By Upstart Content Team | Updated May 17, 2022
reading time 8 min read
Woman researching vacation loans on her phone while packing a suitcase.

There’s nothing as exciting as packing up your suitcases and heading off for a vacation with friends, loved ones, or a good book. But, let’s face it: vacations can be expensive. 

The average cost for a one-week vacation in the U.S. can set you back by about $1,500 per person. Whether you’re traveling solo or with a buddy, it can become a source of financial stress. 

Rather than worrying about expenses, you may consider getting a vacation loan to schedule your flight, book your reservations, and make the most of your trip without emptying your bank account or racking up high-interest credit card debt. 

Sound interesting? This guide will break down the pros and cons of travel loans. We’ll also explain how you can use a loan to pay monthly for the vacation of your dreams.

What is a travel loan?

A travel loan is a personal loan used to finance a vacation or trip. It is sometimes also referred to as a vacation loan or a holiday loan. Generally, personal loans are unsecured, which means they’re not guaranteed by collateral like your home or car. 

Taking out a loan for a vacation can be a simple, manageable way to afford your trip, especially if you’re tight on funds. Rather than paying for your vacation all at once, you can use the loan to book the trip and then repay your lender in fixed installments. 

That said, vacation loans may be more expensive than other funding options because they’re not backed by any collateral.

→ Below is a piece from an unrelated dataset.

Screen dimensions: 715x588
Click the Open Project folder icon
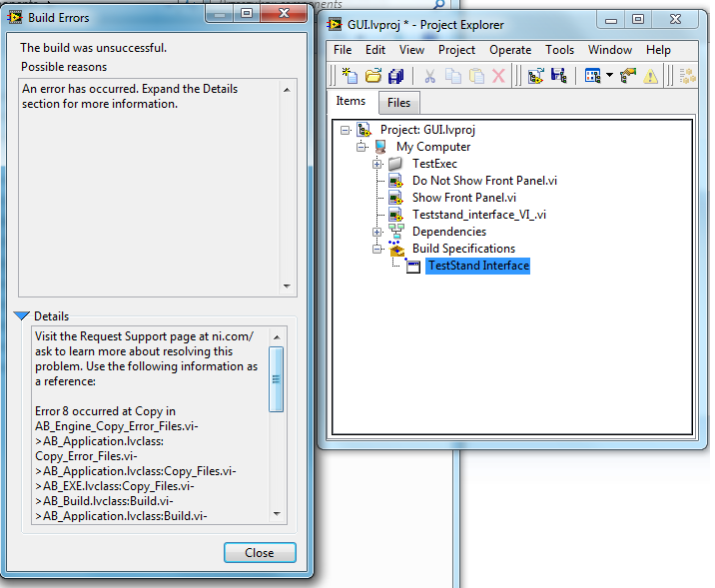(373, 76)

It’s important to shop around for the best rates and learn more about your loan options before signing on the dotted line. 

How do personal loans for vacation work?

Unlike some types of loans–like a student loan or mortgage–vacation loans are flexible. Each lender has different guidelines, but you can usually use a vacation loan for any kind of travel expense. You could purchase airline tickets, book a hotel, rent a house, or plan a cruise up front, then repay your lender in monthly installments after your trip. 

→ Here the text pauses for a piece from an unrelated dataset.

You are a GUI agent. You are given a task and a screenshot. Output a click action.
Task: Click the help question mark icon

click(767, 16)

Is it a good idea to take out a loan for vacation?

Generally speaking, it’s best to avoid taking on additional debt or paying interest when possible. That’s why many people prefer to budget for vacations in advance rather than funding a trip with a loan. 

Still, travel loans come with several benefits, like spreading out the cost of a trip over several months or years. To help you make the best decision for your needs, let’s take a look at some of the pros and cons of vacation loans

Pros of vacation loans

  • Vacation loans have fast, flexible funding. Your funding timeline will vary based on which loan provider you choose, but you may be able to get your vacation loan in as little as 1 business day. That way, you can plan even the most spur-of-the-moment trip without worrying about how you’ll pay for it. 
  • There’s usually no collateral required. Unlike a secured loan, you don’t have to put down collateral on an unsecured vacation loan. Your interest rates may be slightly higher, but you won’t have to worry about losing your property if your circumstances change and you’re unable to repay your loan on time. 
  • A travel loan may be less expensive than other vacation financing options. Taking out a vacation loan may cost you less than some other trip financing options, like high-interest credit cards or a personal line of credit.That said, it’s important to remember that your rate will depend on details like your credit score and repayment history, so make sure you compare your options before choosing a funding source.
  • You’ll have a predictable repayment plan. Like many personal loans, vacation loans come with fixed repayment terms and set monthly installments. That means you can build your monthly vacation payments into your budget—and have a definite end date in sight. 
  • You’ll have a clear vacation budget. We know how easy it is to lose sight of your budget while you’re traveling, especially when you’re on vacation with friends or family. Luckily, a travel loan can help you stick to your budget, because you’ll know exactly how much money you have to spend. 

Cons of vacation loans

  • A travel loan will increase your debt-to-income ratio. When you borrow money to finance a vacation, you take on more debt and increase your debt-to-income ratio, or the percentage of your monthly income that you use to pay off debt.Typically, potential lenders look for a debt-to-income ratio of 43% or lower. Anything higher indicates you could be at a higher risk of defaulting on your loan. So, accepting a vacation loan might prevent you from getting approved for another line of credit, like a home mortgage, in the near future.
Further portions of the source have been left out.